3:23 26 But before faith came, we were kept under the law, shut up unto x the faith which should afterwards be revealed.

(26) Now there follows another handling of the second part of this epistle, the state of which was this: although the Law (that is, the whole government of Gods house according to the Law) does not justify, is it therefore to be abolished, seeing that Abraham himself was circumcised, and his posterity held still the use of Moses Law?

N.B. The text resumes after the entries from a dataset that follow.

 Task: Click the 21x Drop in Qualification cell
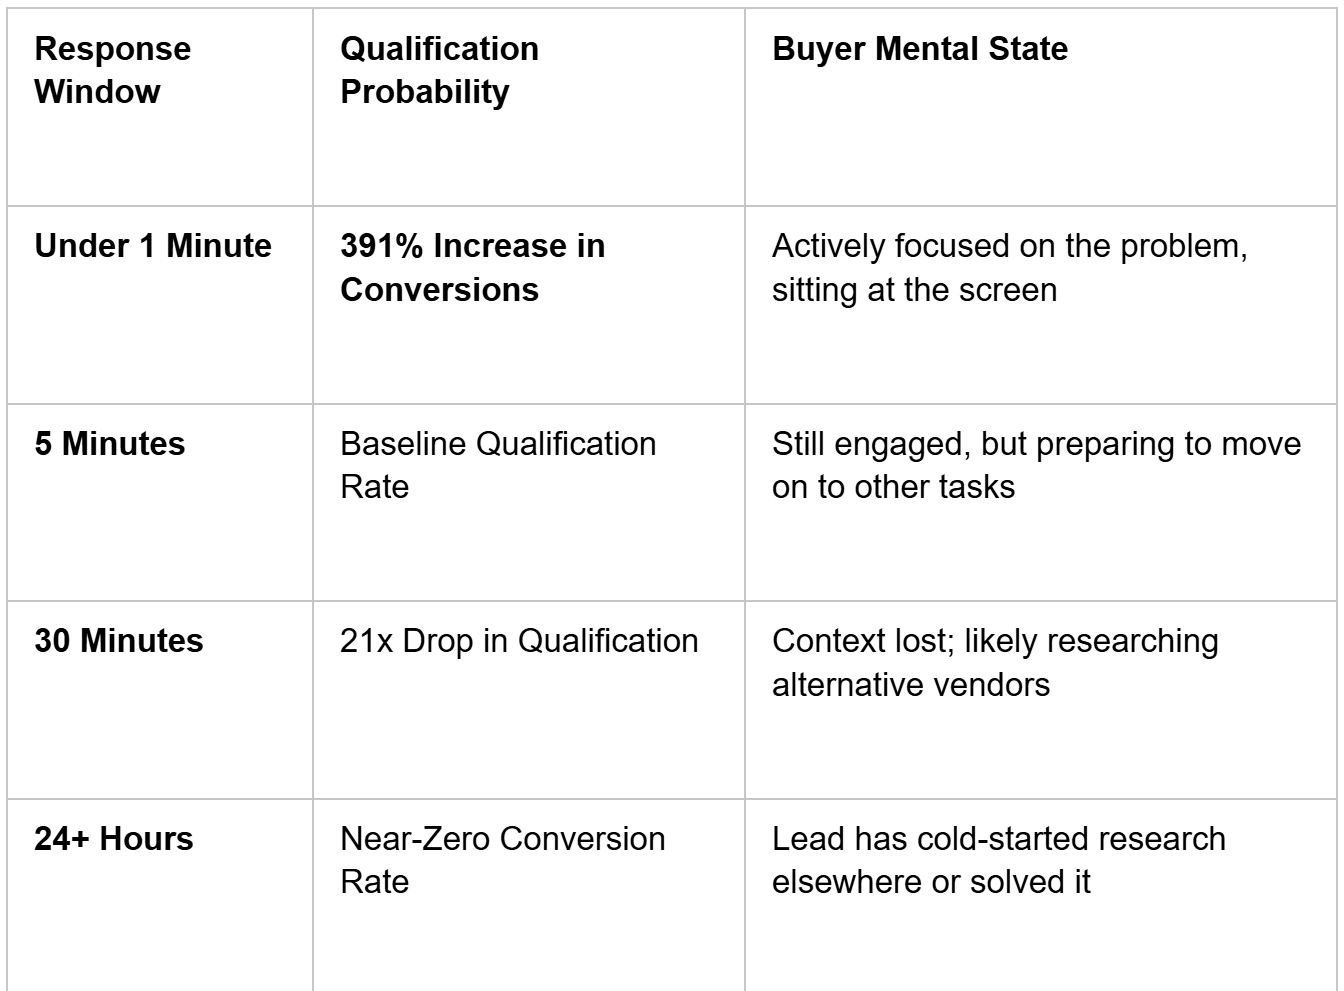coord(519,641)
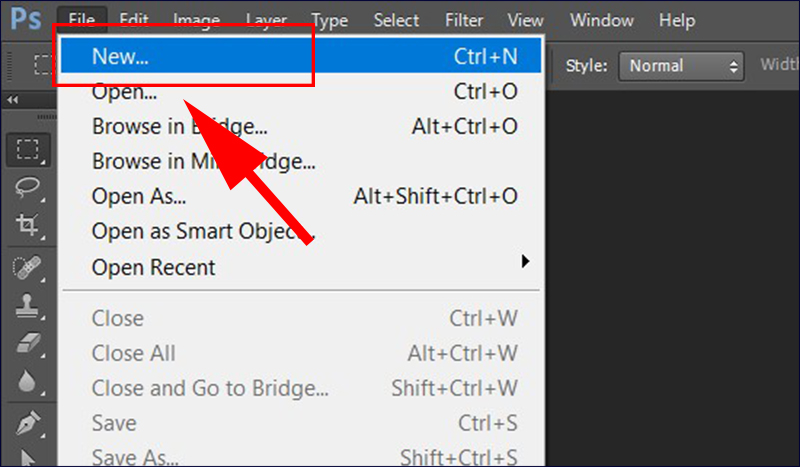Open the Help menu
The image size is (800, 467).
point(677,20)
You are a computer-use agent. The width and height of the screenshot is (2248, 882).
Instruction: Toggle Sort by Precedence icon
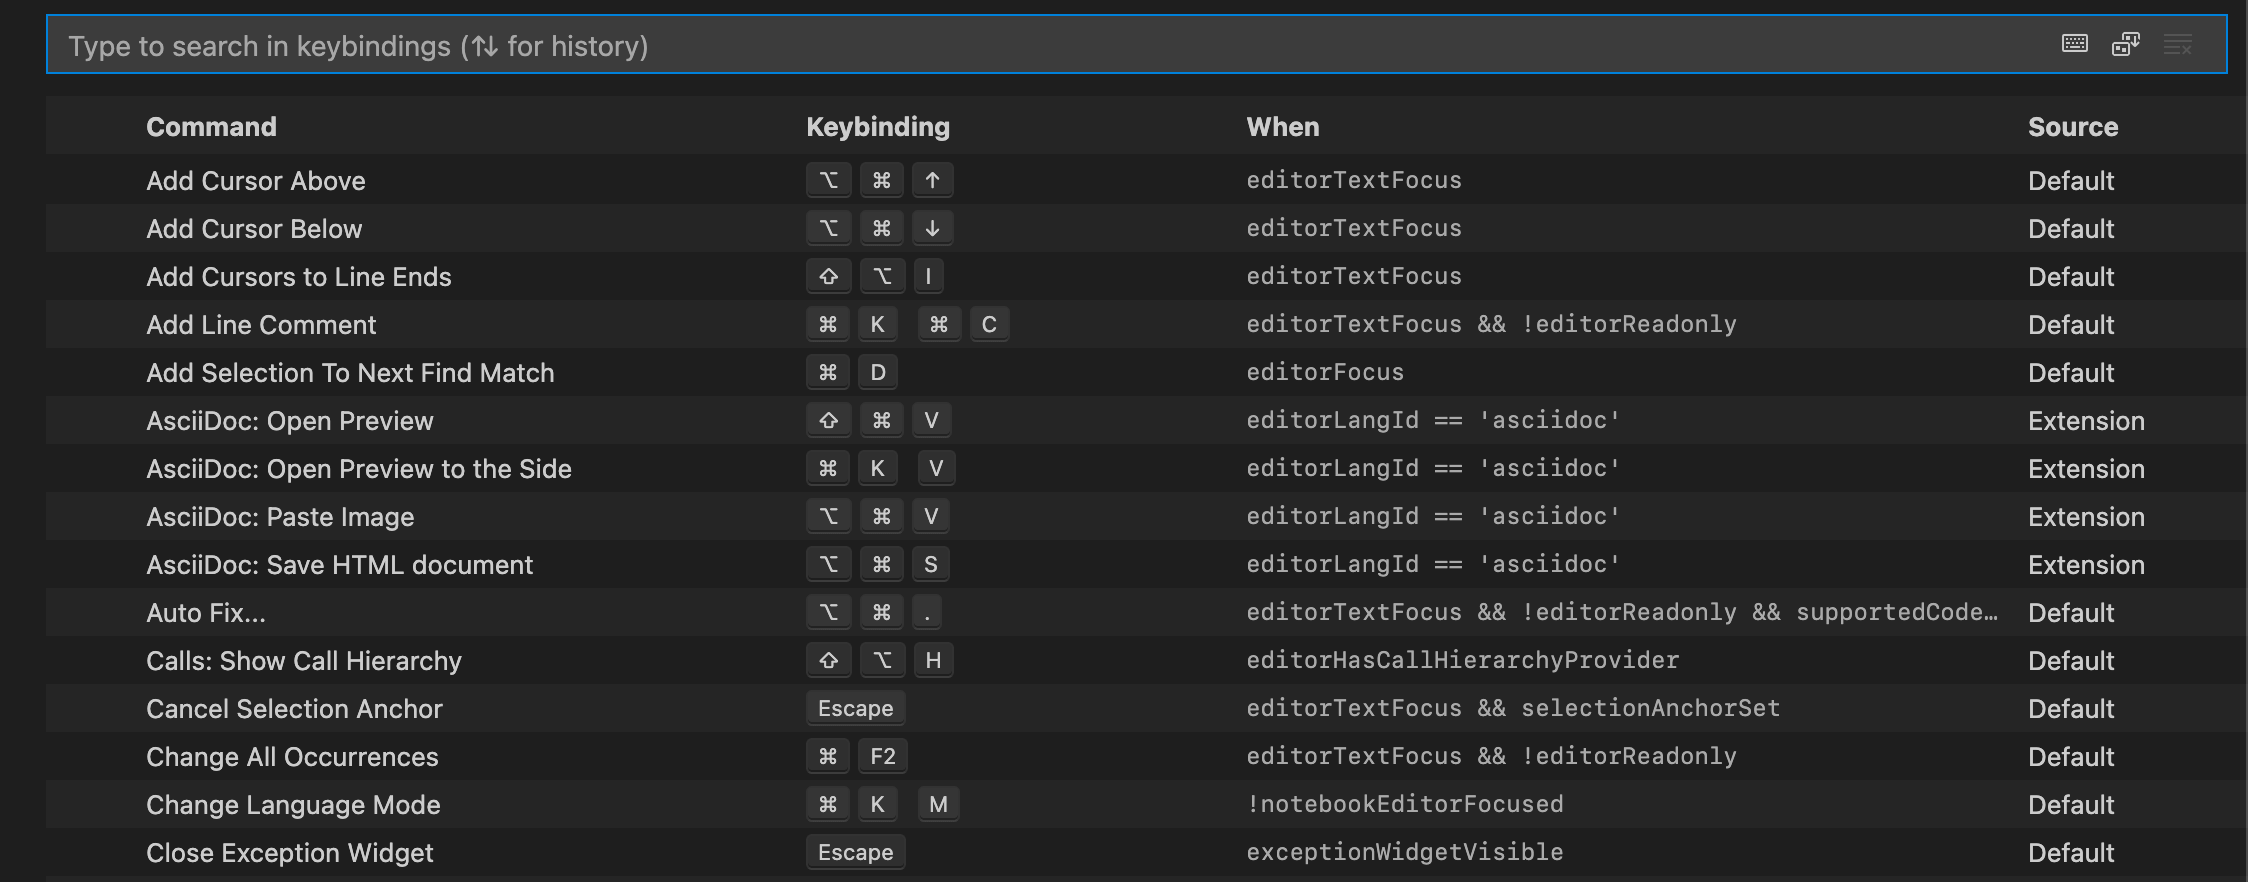pyautogui.click(x=2126, y=44)
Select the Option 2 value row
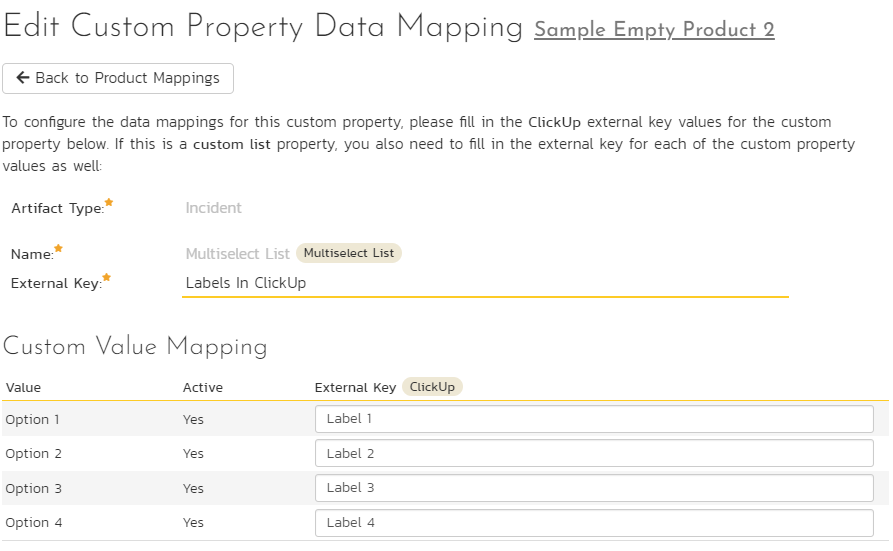This screenshot has height=551, width=893. pyautogui.click(x=445, y=454)
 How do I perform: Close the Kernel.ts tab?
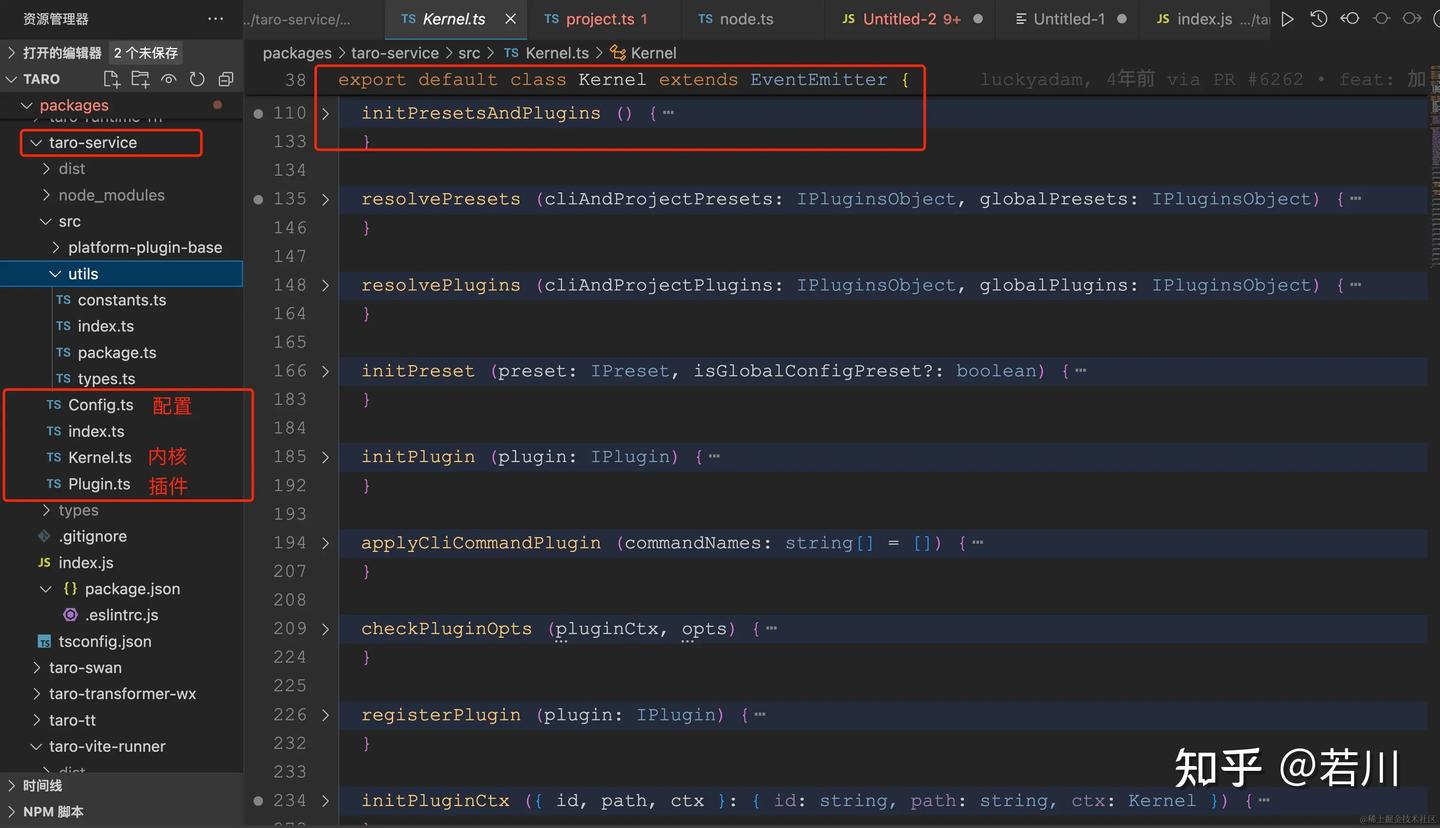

Paul affirms that it ought to be abolished, because it was instituted for that end and purpose, that is should be as it were a schoolmaster, and keeper to the people of God, until the promise indeed appeared, that is to say, Christ, and the Gospel manifestly published with great efficacy by the Spirit.
(x) The reason why we were kept under the Law, is set down here.
3:26 27 For ye are all the children of God by faith in Christ Jesus.

(27) Because age does not change the condition of servants, he adds that we are free by condition, and therefore, seeing we are out of our childhood, we have no more need of a keeper and schoolmaster.
3:27 28 For as many of you as have been y baptized into Christ have z put on Christ.

(28) Using the words "many of you", lest the Jews should think themselves free from the ordinance of baptism, he pronounces that baptism is common to all believers, because it is a outward sign of our delivery in Christ, to the Jews as well as to the Greeks, that by this means all may be truly one in Christ, that is to say, that promised seed to Abraham, and inheritors of everlasting life.
(y) He sets forth baptism, as opposed to circumcision, which the false apostles bragged so much of.
(z) The Church must put on Christ, as it were a garment, and be covered with him, that it may be thoroughly holy, and without blame.
3:28 There is neither Jew nor Greek, there is neither bond nor free, there is neither male nor female: for ye are all a one in Christ Jesus.
(a) You are all one: and so is this great union and conjunction signified.